=== DATA EXTRACTS ===

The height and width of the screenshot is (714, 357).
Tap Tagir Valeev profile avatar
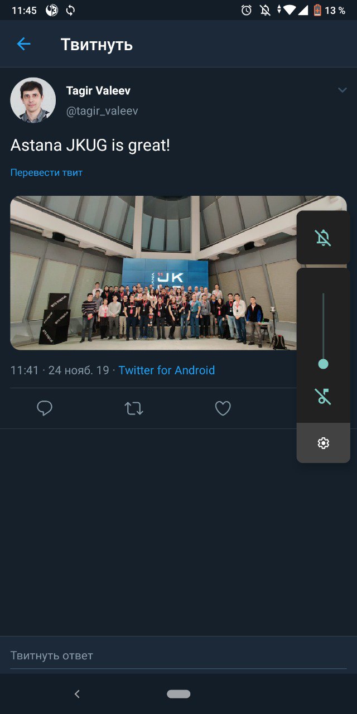pyautogui.click(x=33, y=100)
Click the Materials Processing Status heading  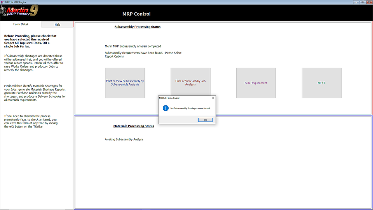pos(134,126)
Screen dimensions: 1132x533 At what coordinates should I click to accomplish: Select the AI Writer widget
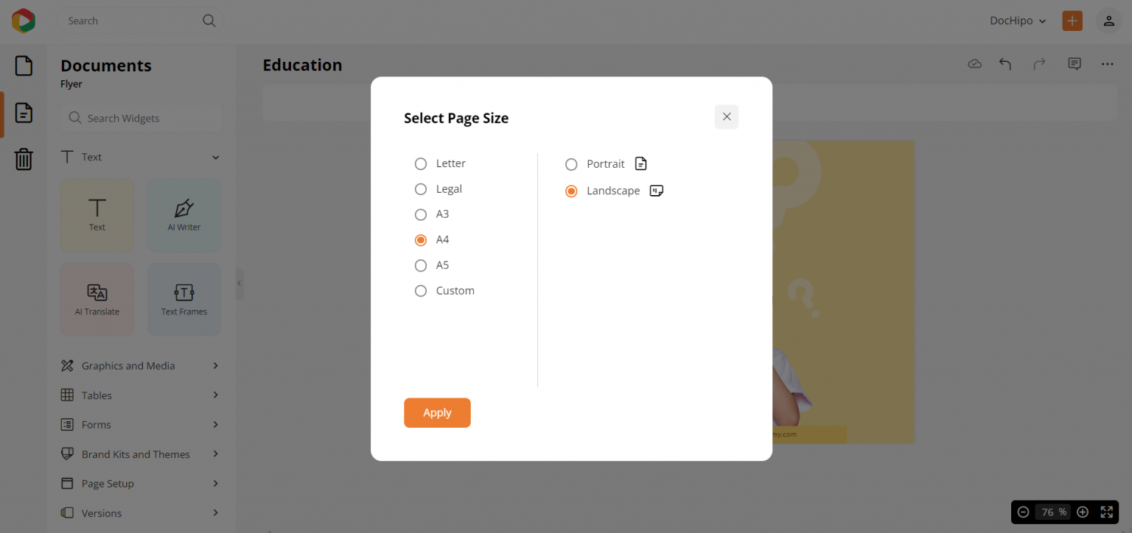(184, 215)
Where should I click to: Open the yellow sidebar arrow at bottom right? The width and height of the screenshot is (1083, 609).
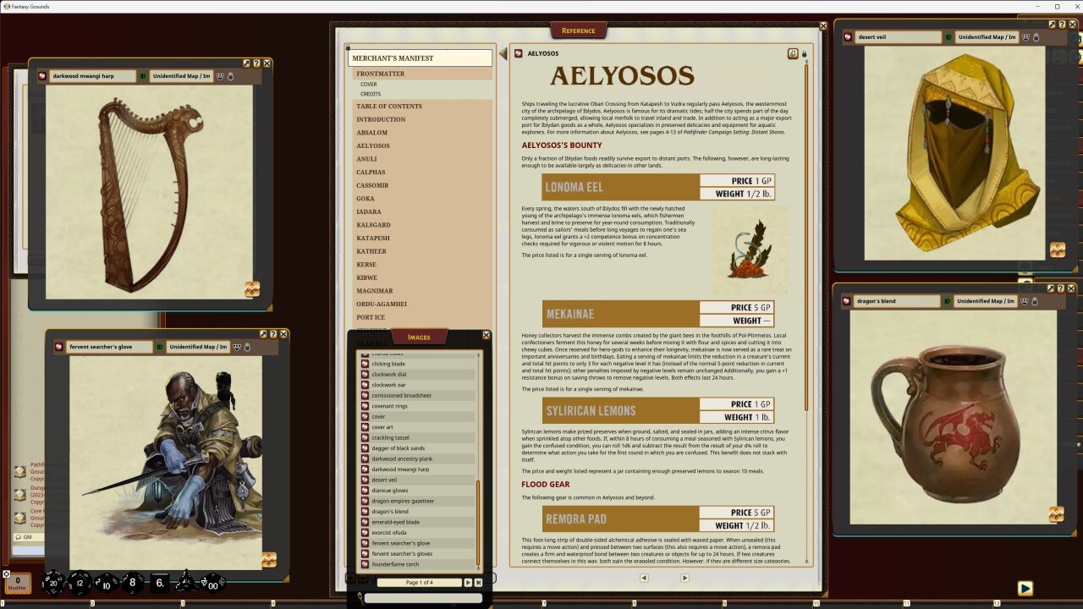pyautogui.click(x=1025, y=588)
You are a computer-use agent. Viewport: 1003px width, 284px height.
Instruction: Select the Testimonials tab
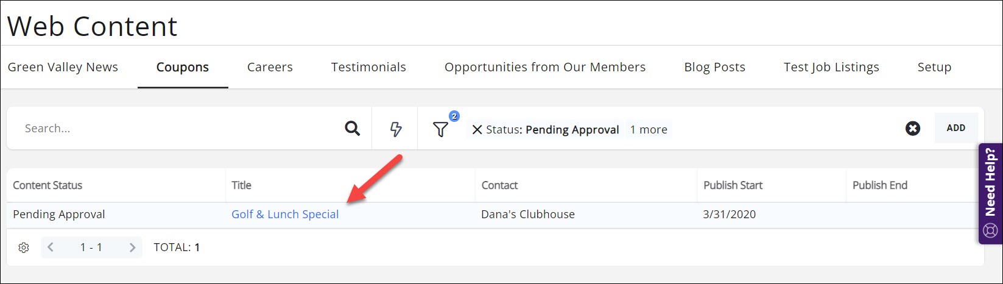(368, 67)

===

| WHAT TO DO |
The lines to copy begin with the one containing "You are a computer-use" and end with the last line of the entries above; copy them exactly, minus the pictures.

| PROBLEM SOLUTION |
You are a computer-use agent. Viewport: 1003px width, 284px height.
Instruction: Select the Testimonials tab
(368, 67)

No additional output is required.